The index, which opened with a bang and touched a high of 15,542, up 244 points from Wednesday, started to slip amid a sell-off by global investors after BNP Paribas said it froze $2.2 billion worth of investment funds, citing trouble in the US mortgage sector.
 
The Sensex closed today at 15,100.15, down 207.83 points, or 1.36 per cent, while the National Stock Exchange's S&P CNX Nifty closed at 4,403.20, down 58.9 points or 1.32 per cent.
 
The announcement by BNP Paribas has sent shivers to other financial markets across Europe and the US markets (at the time of going to the press), indicating a further sell-off when the domestic market opens tomorrow.
 
Reports that the rout in the credit markets had forced bankers to cut the price of Tata Steel's $3 billion loans would also affect market sentiment tomorrow, dealers said.
 
US stocks tumbled by more than 1 per cent at opening, following cues from European markets, where the UK's FTSE 100 slid 2.2 per cent and Germany's DAX decreased 2 per cent. France's CAC 40 lost 2.6 per cent.
 
Frederic Amoudru, chief executive and country manager (India) for BNP Paribas, told Business Standard the bank's decision (announced in Europe) would have no impact at all in India, refuting market speculations that the French bank may book profits in markets such as India to offset losses in other funds.
 
"Each of our funds has its own risks and rewards. Investors put their money in various funds judging risks and rewards each fund offers," he said.
 
Amoudru said the Indian market was hit more by the sentiment from the US sub-prime woes. He felt the problems in credit markets would have no major bearing on markets such as India.
 
Echoed Guy Strapp, regional head of investment management, Asia, of Prudential Asset Management: "The sub-prime mess is less of a concern in Asia, particularly India, at the moment.
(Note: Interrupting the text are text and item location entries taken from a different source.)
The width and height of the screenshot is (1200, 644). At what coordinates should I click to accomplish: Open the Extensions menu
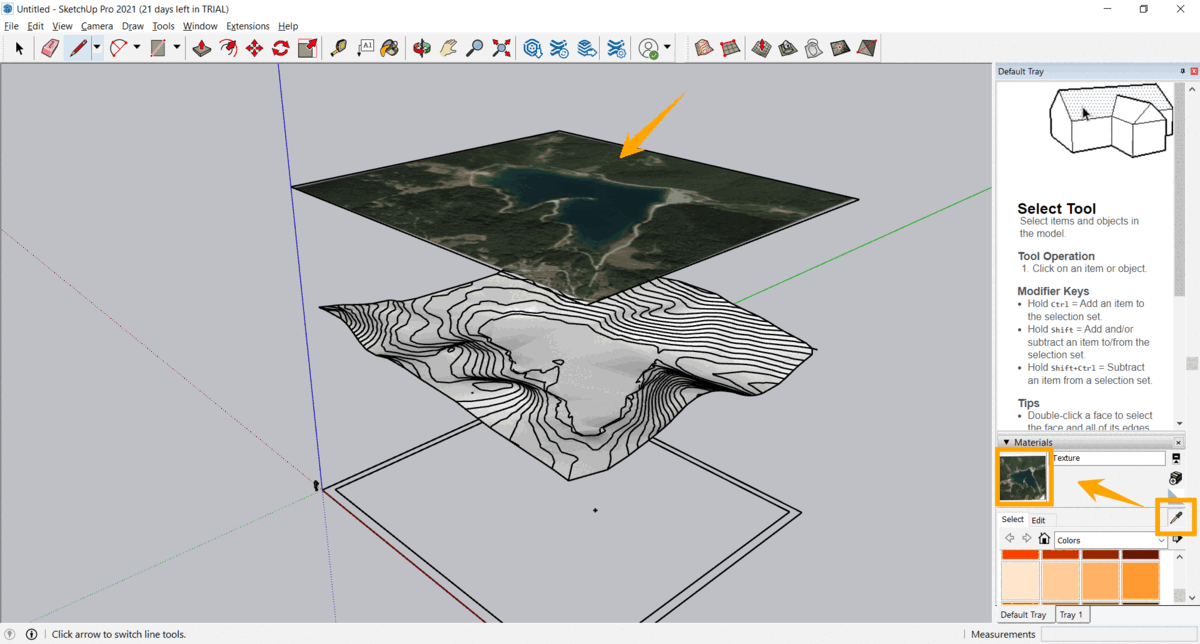pos(247,26)
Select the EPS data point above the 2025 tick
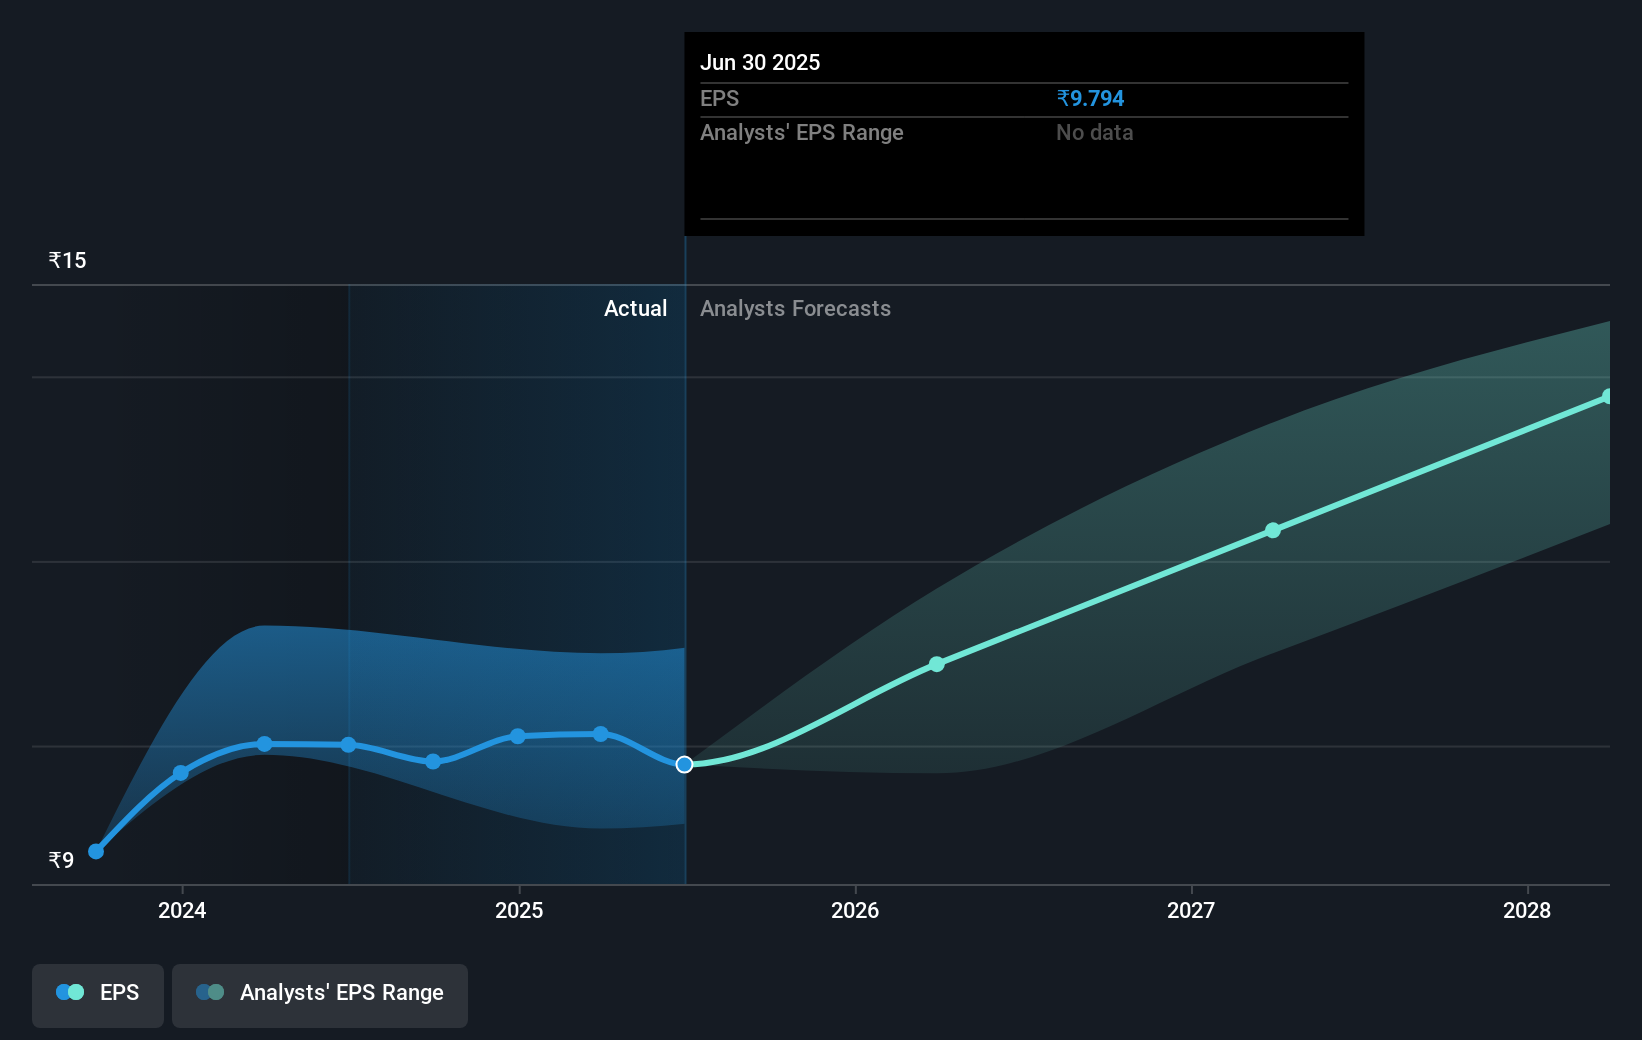The height and width of the screenshot is (1040, 1642). [x=518, y=736]
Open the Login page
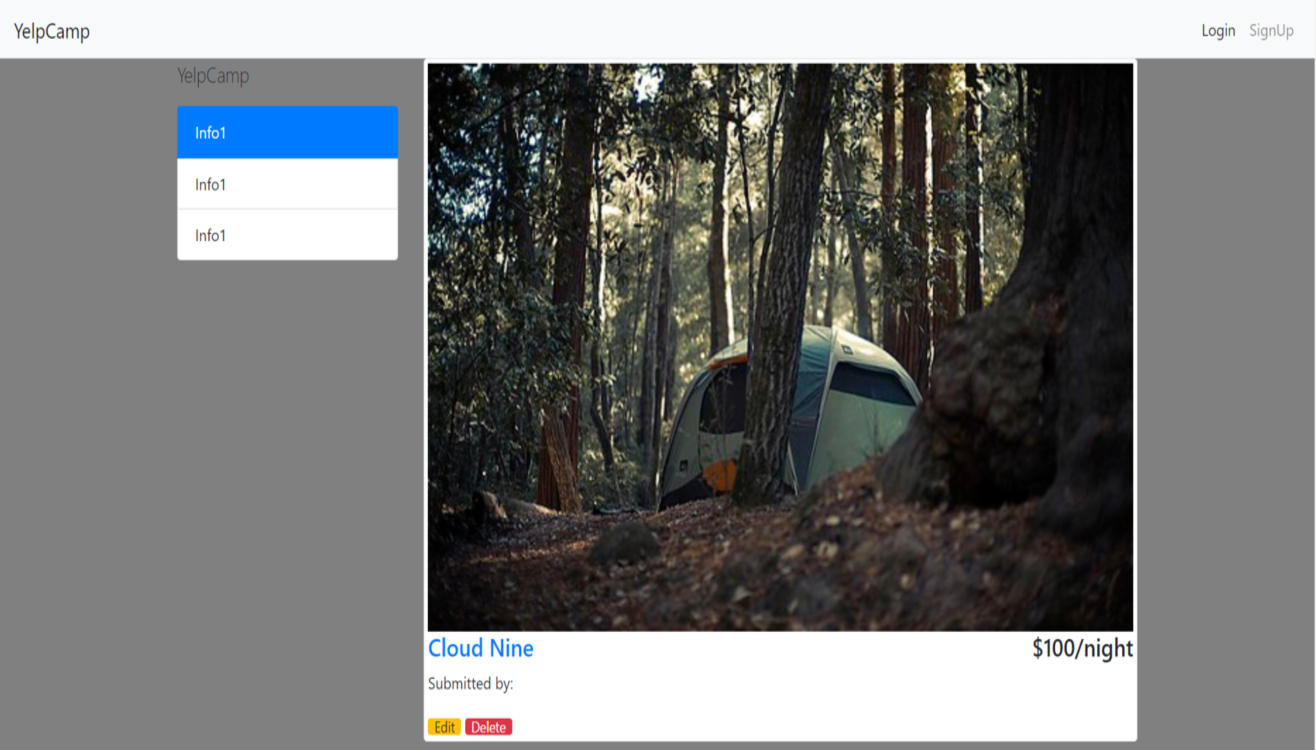This screenshot has width=1316, height=750. tap(1218, 31)
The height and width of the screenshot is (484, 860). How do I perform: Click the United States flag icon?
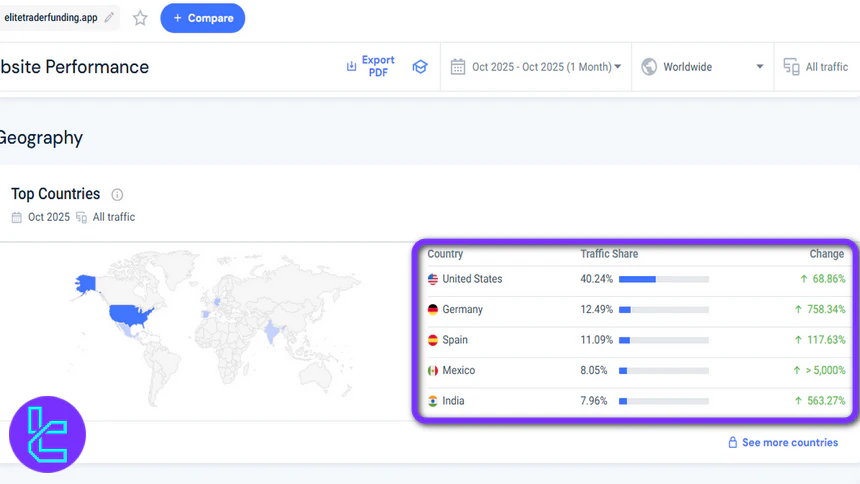[x=433, y=279]
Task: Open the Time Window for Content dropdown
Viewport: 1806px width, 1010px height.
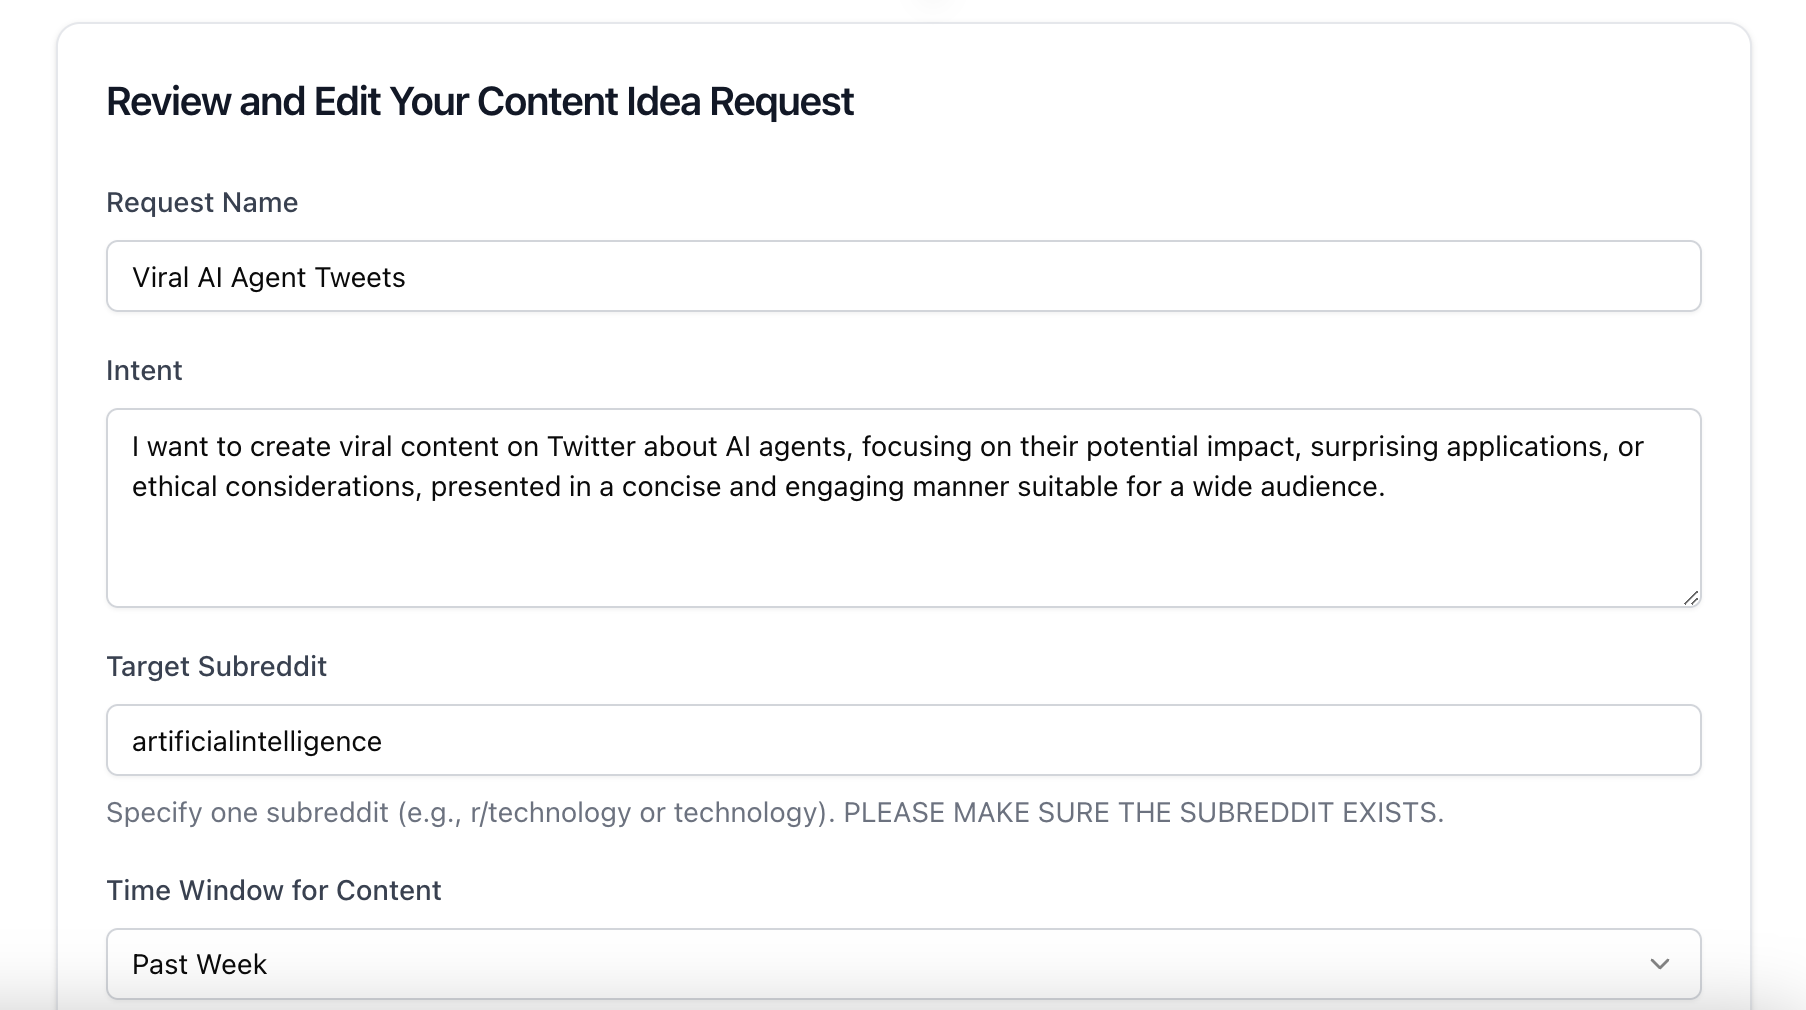Action: click(x=902, y=964)
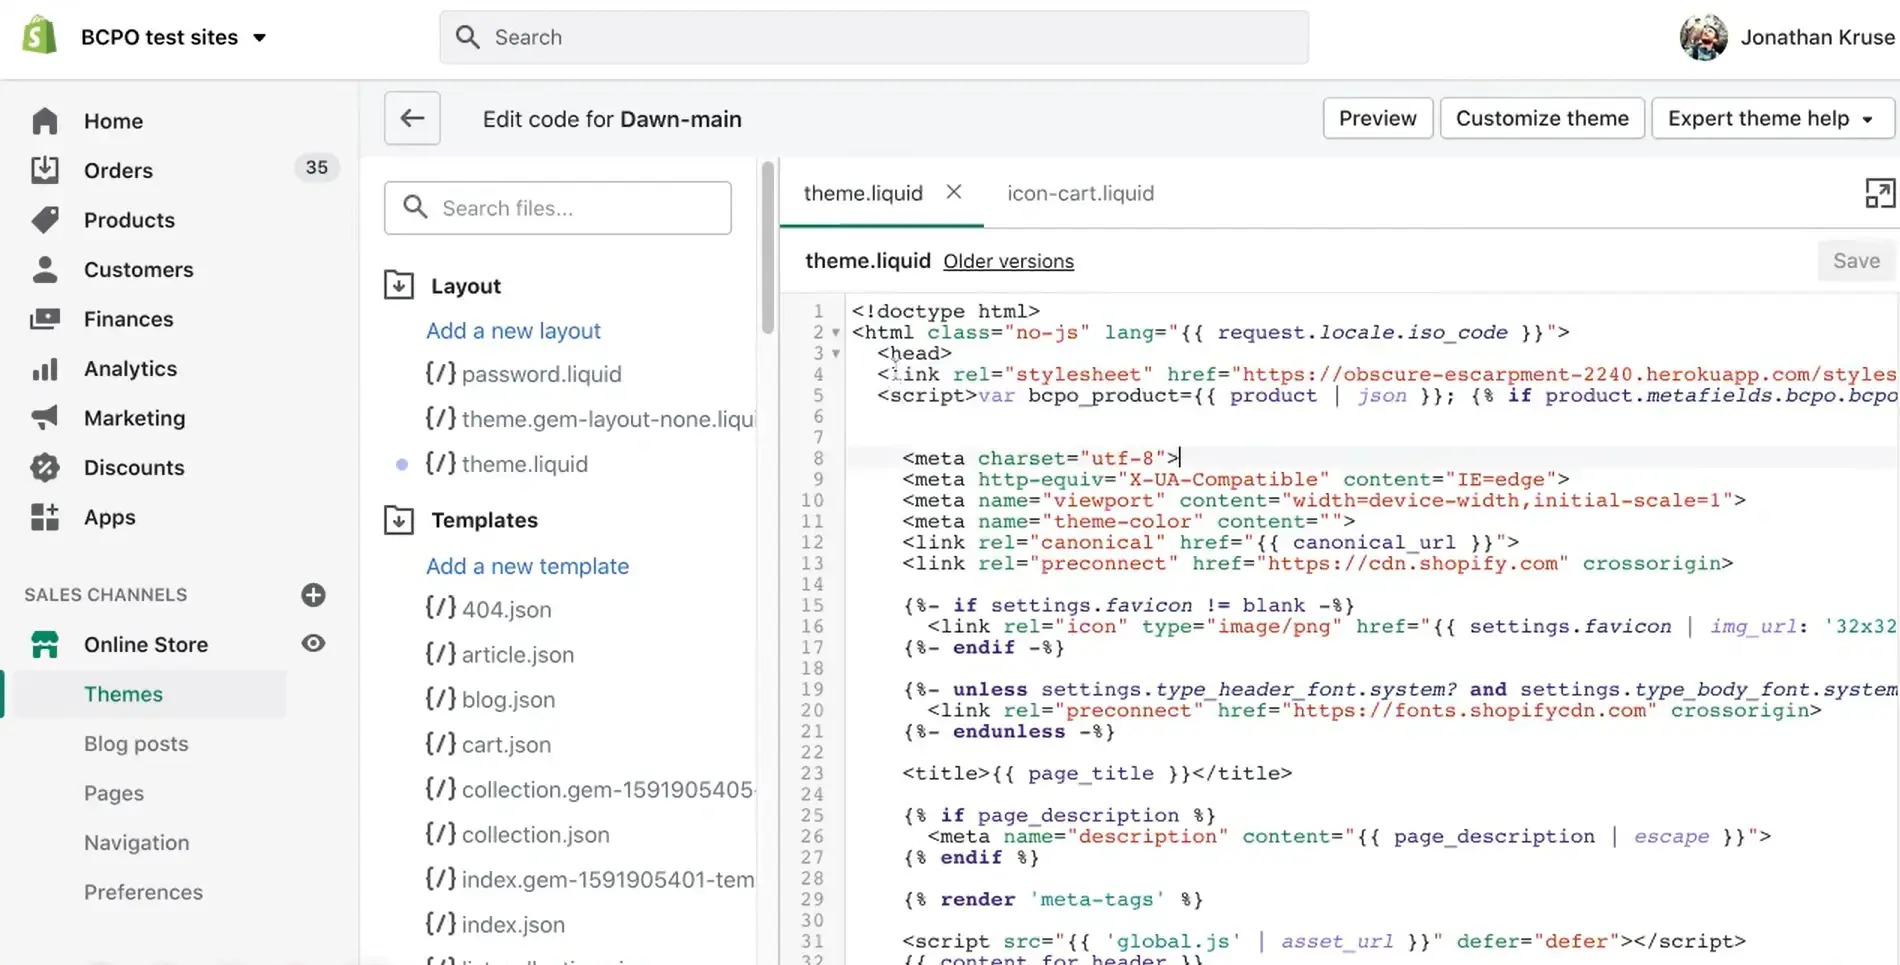Open the Expert theme help dropdown
The width and height of the screenshot is (1900, 965).
pos(1772,118)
However, going ahead, if the availability of credit in the US dries up, it may have a significant impact on the global economy."
 
Hindalco, which shed 3.61 per cent to Rs 156, was the biggest loser on the 30-share Sensex, followed by State Bank of India (down 3.30 per cent to Rs 1,649.60), Reliance Energy (down 3.22 per cent to Rs 757.90), Ranbaxy Laboratories (down 2.66 per cent to Rs 371.60) and Satyam Computers (down 2.55 per cent to Rs 467.10).
 
Among the sectoral indices, the BSE Consumer Durables Index, which tracks stocks such as Titan and Videocon, fell the most "" down 2.47 per cent. The BSE Oil & Gas Index (down 1.96 per cent) and the BSE FMCG Index (down 1.73 per cent) were the other major losers.
 
Stocks dropped around the world last month on concern that the debacle in the US mortgage market would hurt economic growth, slow takeovers and reduce the value of investments.